Trump gets that he failed at handling the virus. That’s why he made the choice to stop fighting it and start spewing even more lies. Trump’s own chief of staff, Mark Meadows, told us that point-blank Sunday while on CNN with Jake Tapper, “We are not going to control the pandemic.” When pressed by Tapper on why not, Meadows—like Trump has in the past—falsely equated COVID with the flu, stating, “because it is a contagious virus just like the flu.”
Even before Meadows’ admission, Biden had called it, saying of the president that, “He's given up. He's quit on you. He's quit on your family. He's quit on America.” Following Meadows’ CNN interview, Biden slammed Trump for “waving the white flag of defeat.”
We have never seen an American president surrender to a deadly foe like this before. It would’ve been like FDR surrendering to the Nazis after only fighting them for eight months. Or George W. Bush in May 2002 giving up on protecting us from the threat posed by al Qaeda just eight months after 9/11.
Trump’s claim that the virus is just media hype is actually nothing new but it’s far more irresponsible now. As a reminder, on Feb. 28, the night before the first American died from COVID, Trump held a rally in South Carolina where he made his infamous remark that the virus was the Democrats “new hoax.” Trump also, after patting himself on the back by saying “so far we have lost nobody to coronavirus,” then slammed the media for its coverage of the virus saying, “the press is in hysteria mode." At the time, the media was raising red flags this virus could be deadly, yet Trump chose to attack them, not COVID.
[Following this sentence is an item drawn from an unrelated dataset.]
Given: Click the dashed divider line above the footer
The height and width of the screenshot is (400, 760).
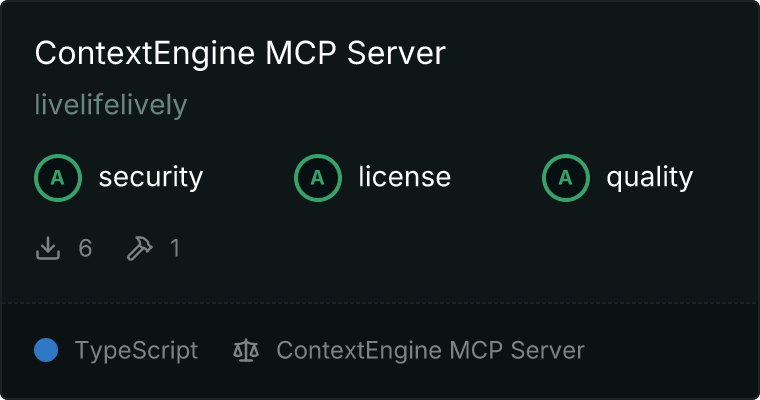Looking at the screenshot, I should 380,303.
Despite Trump’s lies, the facts tell us to be alarmed. Hospitalizations are now spiking across various states. Even Trump’s GOP ally, Texas Governor Greg Abbott, is taking this seriously, announcing Sunday plans for makeshift hospitals in the El Paso areas to meet the needs caused by the virus. In the red state of Utah, officials are making plans to possibly ration care due to overwhelming number of COVID cases.
Tragically, and despite Trump’s lies to the contrary, there’s every sign that the coronavirus crisis will be getting worse, not better, after Election Day. An influential model from the University of Washington warns us the United States could see between 415,090 and 600,000 deaths by Jan. 1. The director of the program, Dr. Christopher Murray, put it bluntly, “We're going to have a very deadly December ahead of us in terms of toll of coronavirus."
It’s not that Trump, who told Bob Woodward on Feb. 7 that the virus is more deadly than the most “strenuous flu,” doesn’t know better. But knowing better hasn’t made him care. It hasn’t stopped him from lying about the virus. And it’s not stopping him from closing his campaign by spreading the virus by way of his rallies and lies—even if that means killing his own supporters.